Così era inevitabile che la discussione si concentrasse sul tema che, ormai da diverso tempo, tiene banco in Ticino e cioè l’imposizione dei frontalieri. La questione, affrontata nell’ambito del protocollo di modifica della Convenzione per evitare le doppie imposizioni (CDI), non è tuttavia stata affrontata in modo definitivo e restano sul tappeto ancora molti punti da chiarire.
Il vento che, su questo tema, spira in Ticino è noto. Additati da un campagna xenofoba e razzista come “responsabili” della difficile situazione nella quale versa il Ticino, in frontalieri sono diventati il classico capro espiatorio; bisogna quindi punirli e, puntualmente, i partiti politici (praticamente tutti: da “sinistra” a “destra” con poche eccezioni) avanzano proposte in questo senso. Ultima, come si ricorderà, quella di applicare ai frontalieri un moltiplicatore del 100% per l’imposta comunale (accolto da tutti i partiti presenti in Gran Consiglio con la sola eccezione dell’MPS).
Su questo tema, sempre nella logica “punitiva”, il governo ed i partiti che lo sostengono proponevano di modificare la chiave di riparto relativa alla distribuzione delle somme incassate attraverso le imposte alla fonte pagate dai frontalieri soggetti alla convenzione (quelli domiciliati nel raggio di 20 Km dal confine). Chiedevano che dall’attuale 61,2% a favore del Cantone si passasse all’80%.
Il progetto di accordo, seppur ancora non conosciuto nei suoi aspetti concreti e quindi giudicabile solo sulla base di quanto comunicato pubblicamente, propone che i frontalieri vengano sottoposti, tutti, ad una doppia imposizione: una parte in Svizzera (alla fonte), una parte in via ordinaria nello Stato di residenza.
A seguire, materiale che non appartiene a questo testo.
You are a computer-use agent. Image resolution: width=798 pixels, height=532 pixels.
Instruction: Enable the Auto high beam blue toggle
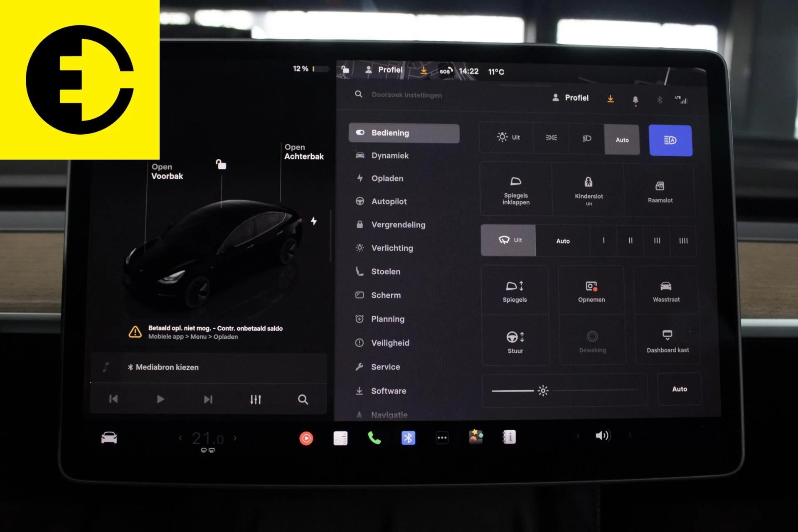click(x=670, y=140)
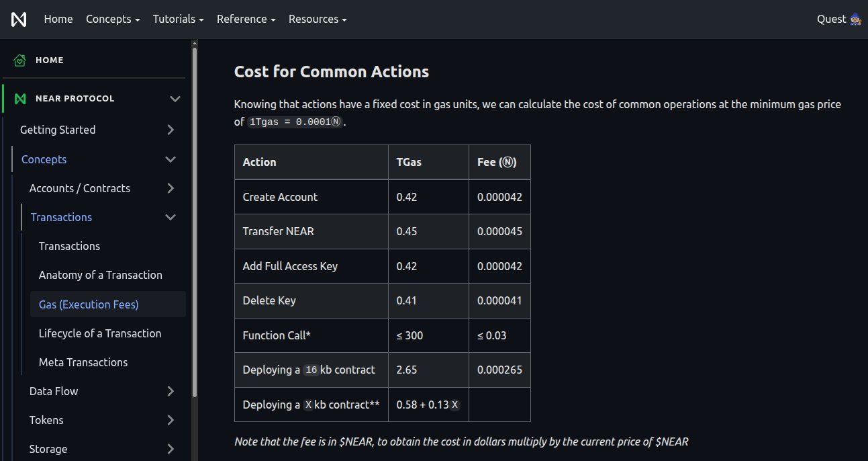Collapse the sidebar Concepts category chevron
868x461 pixels.
pos(171,159)
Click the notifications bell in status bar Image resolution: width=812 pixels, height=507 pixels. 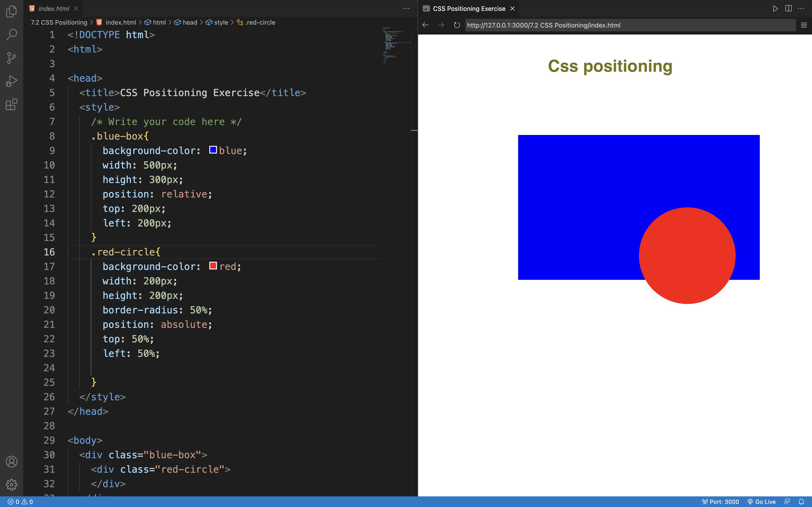click(x=801, y=502)
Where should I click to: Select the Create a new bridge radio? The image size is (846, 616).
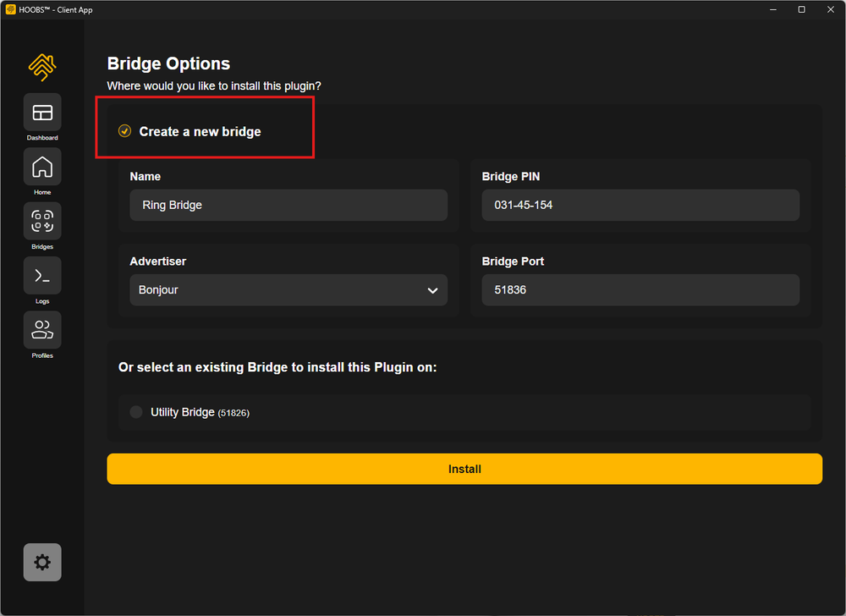click(x=124, y=131)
Tuttavia i dettagli di questo accordo, come recita il comunicato ufficiale, saranno “oggetto di un accordo che dovrà essere negoziato nella prima metà del 2015”.
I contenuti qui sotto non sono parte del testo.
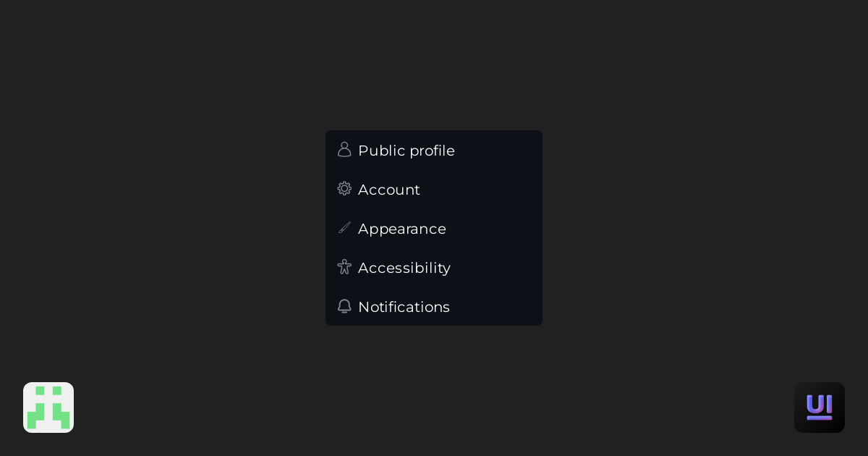Open Notifications settings
868x456 pixels.
pos(404,307)
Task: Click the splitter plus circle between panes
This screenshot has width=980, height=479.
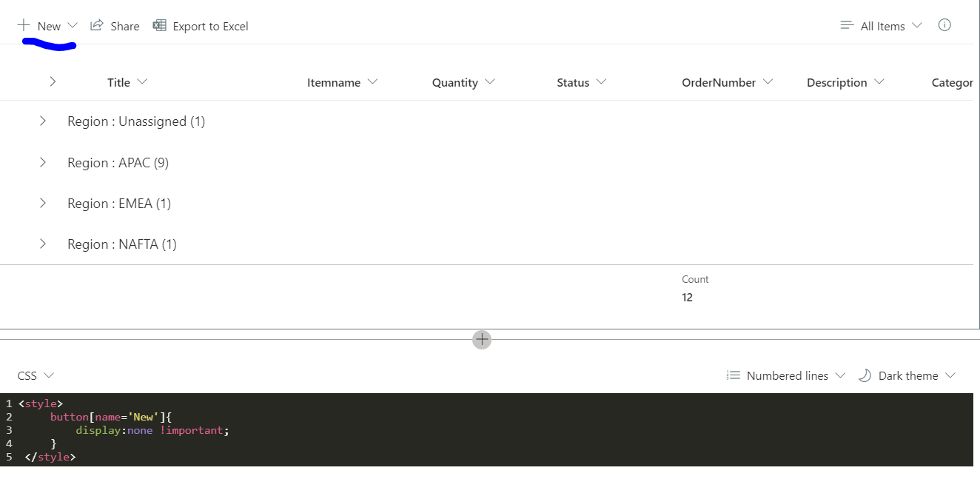Action: [482, 339]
Si danno tuttavia alcune indicazioni di massima assai parte soggetta ad imposizione in Svizzera allo Stato (Cantone e Confederazione) spetterà al “al massimo al 70% del totale dell’imposta normalmente prelevabile alla fonte”. Sembrerebbe dunque che, sulla base di simile percentuale, le rivendicazioni del Ticino non abbiano trovato, almeno per il momento, una grande soddisfazione.
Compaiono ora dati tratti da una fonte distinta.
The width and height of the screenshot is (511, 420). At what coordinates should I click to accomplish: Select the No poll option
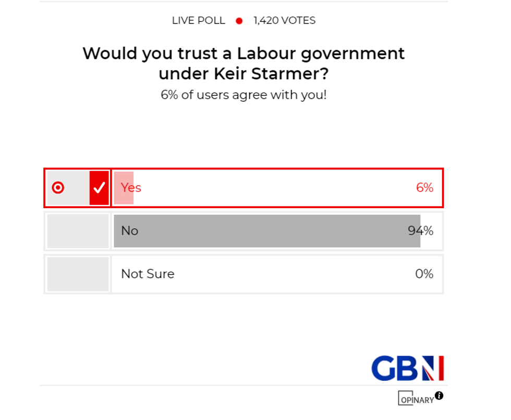pos(261,231)
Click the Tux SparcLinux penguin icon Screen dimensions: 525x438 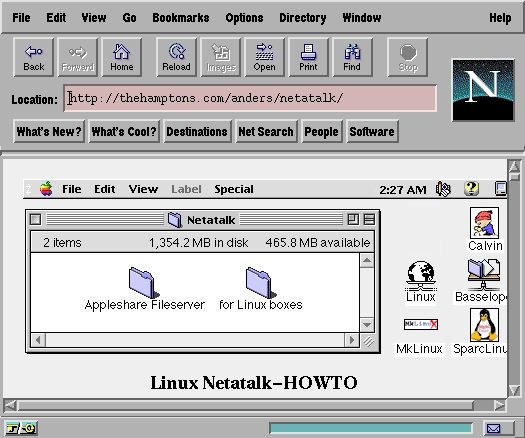(x=484, y=325)
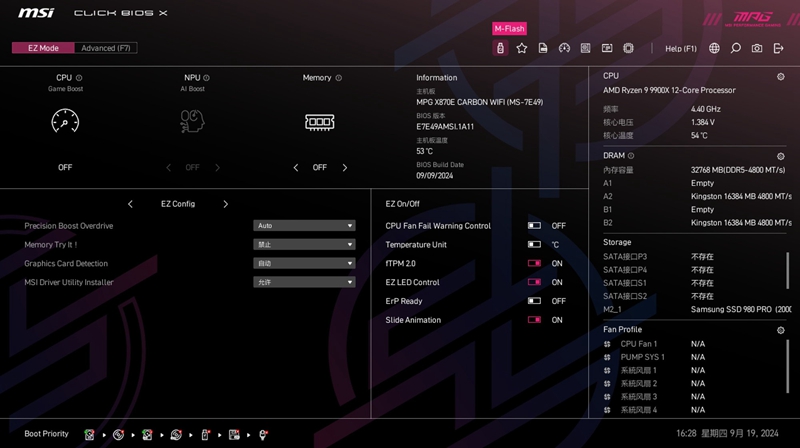
Task: Open the M-Flash USB icon
Action: tap(500, 48)
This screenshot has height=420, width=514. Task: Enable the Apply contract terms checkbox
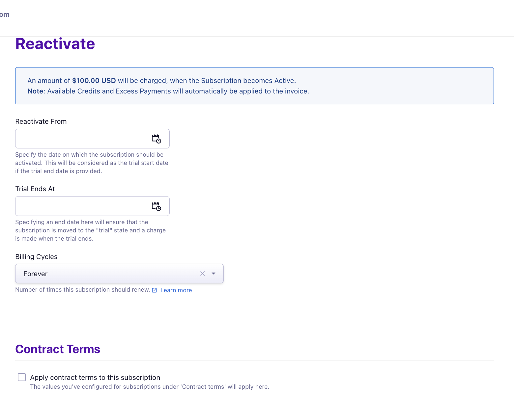coord(22,377)
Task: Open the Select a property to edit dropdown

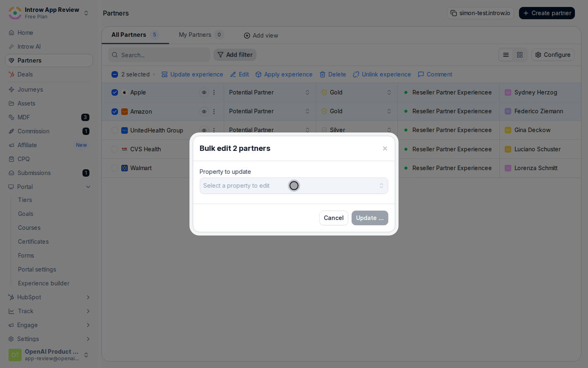Action: (294, 186)
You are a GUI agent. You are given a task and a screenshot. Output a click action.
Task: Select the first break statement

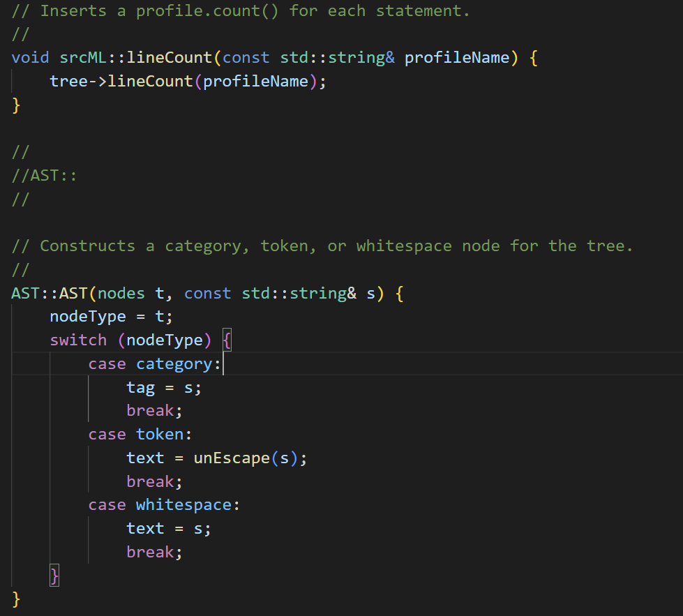(x=150, y=410)
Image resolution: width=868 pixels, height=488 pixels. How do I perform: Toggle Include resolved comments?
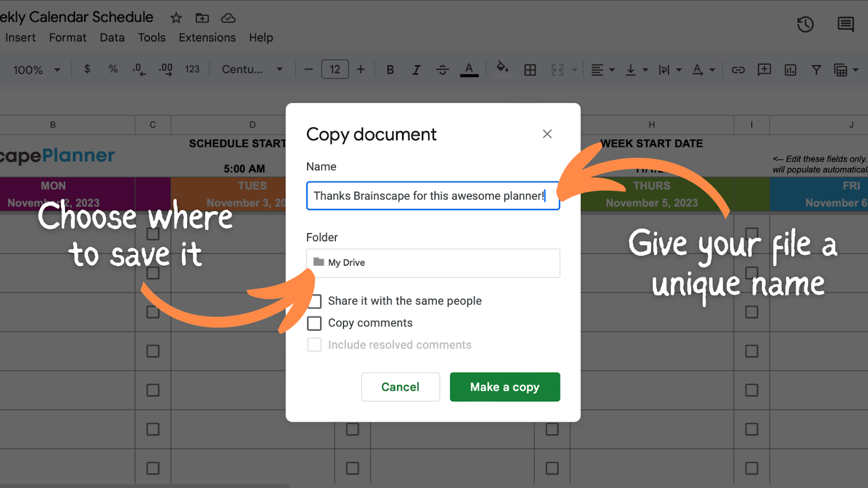click(x=315, y=344)
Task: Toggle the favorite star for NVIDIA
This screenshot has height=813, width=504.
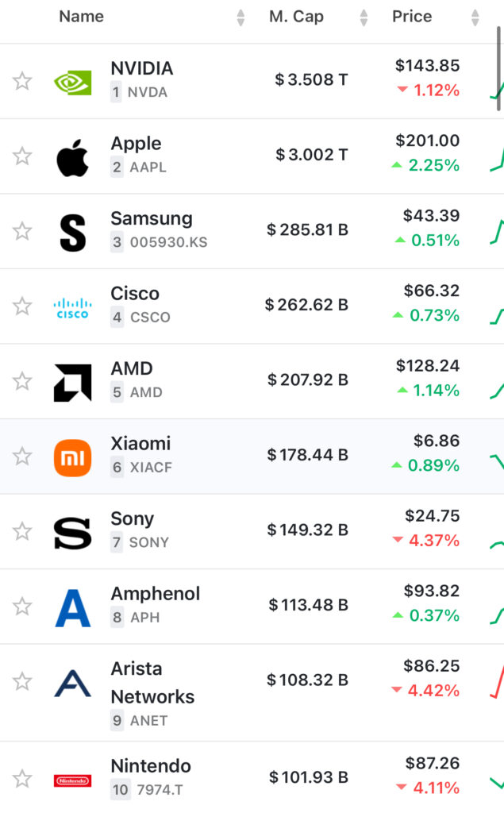Action: [x=22, y=81]
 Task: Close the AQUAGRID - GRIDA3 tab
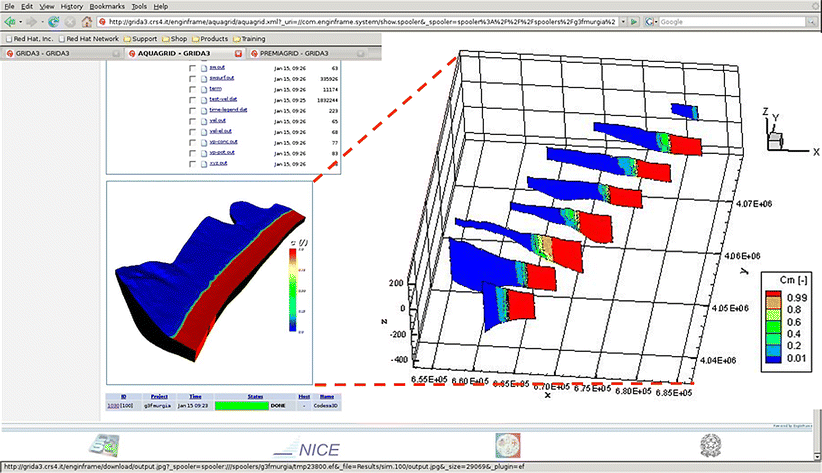pos(237,52)
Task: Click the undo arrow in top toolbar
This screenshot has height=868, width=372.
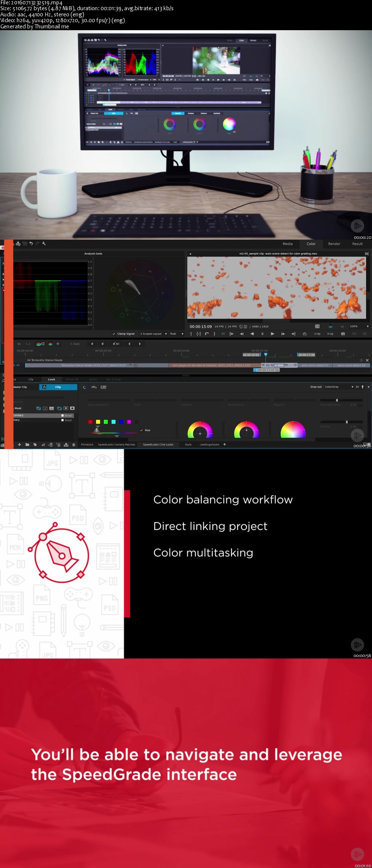Action: click(31, 244)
Ma le cose, come detto, sono solo all’inizio. E la parte finale del comunicato ufficiale non può che lasciar intravvedere poco di buono per i lavoratori frontalieri. Si afferma infatti che “Il carico fiscale totale dei frontalieri non sarà inferiore a quello attuale, e in un primo tempo, nemmeno superiore”. Il che significa, chiaramente, che in prospettiva il carico fiscale sui frontalieri (in gran parte salariati) tenderà ad aumentare. E saranno questi lavoratori a doversi sacrificare per rispondere da un lato ad un governo come quello italiano sempre più bisognoso di entrate fiscali (che cerca, come si vede, spremendo i salariati e alleggerendo le imprese: è questo quello che sta facendo il governo Renzi); dall’altro alle necessità di un governo come quello ticinese che vorrebbe allo stesso tempo mostrare di ossequiare le richieste “punitive” della destra e, allo stesso tempo, di rimpinguare le casse cantonali.
La musica, si vede, non cambia e al peggio non c’è limite.